→ Your objective
Echo the rows exactly, from the first line through the line containing "This screenshot has", both included.
## Start Provided material
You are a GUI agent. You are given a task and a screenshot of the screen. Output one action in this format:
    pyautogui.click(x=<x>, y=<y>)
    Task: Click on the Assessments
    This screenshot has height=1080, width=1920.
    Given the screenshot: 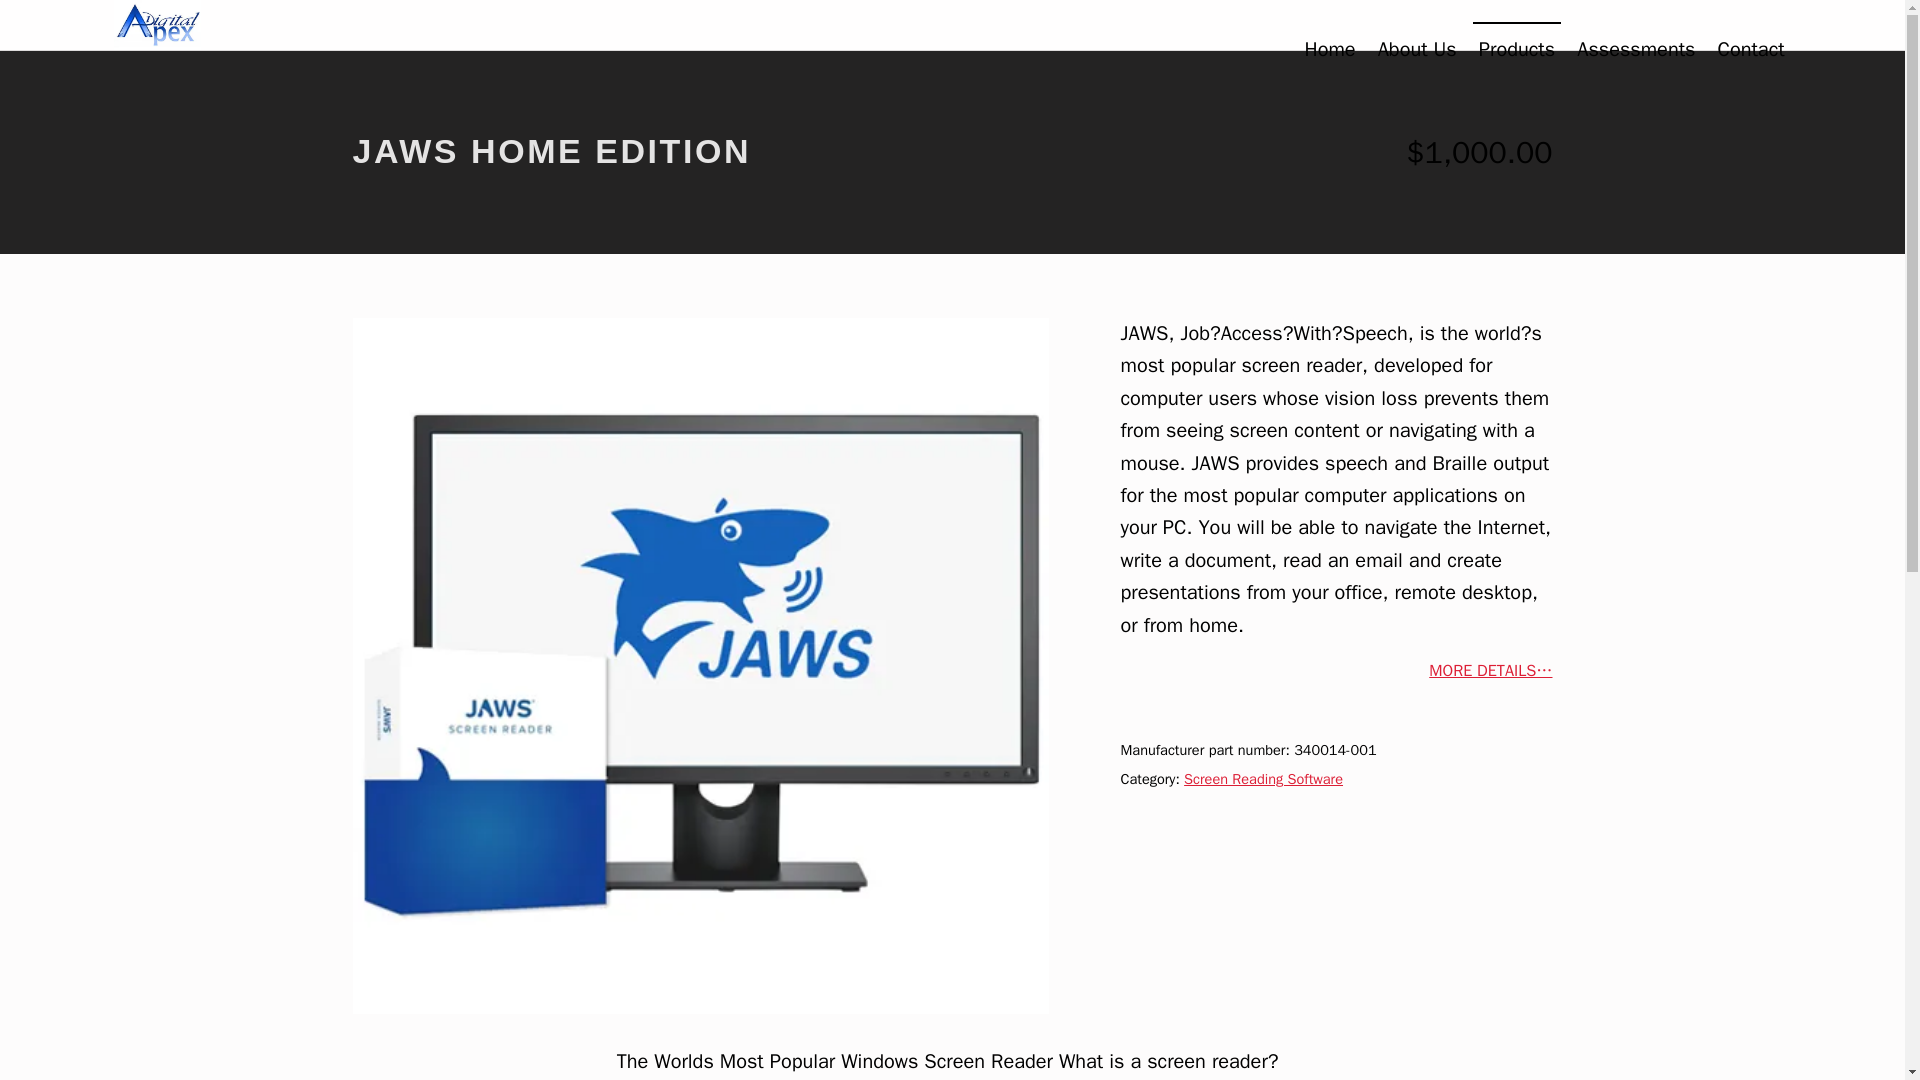 What is the action you would take?
    pyautogui.click(x=1636, y=48)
## End Provided material
→ Solution
You are a GUI agent. You are given a task and a screenshot of the screen. Output one action in this format:
    pyautogui.click(x=<x>, y=<y>)
    Task: Click on the Assessments
    This screenshot has height=1080, width=1920.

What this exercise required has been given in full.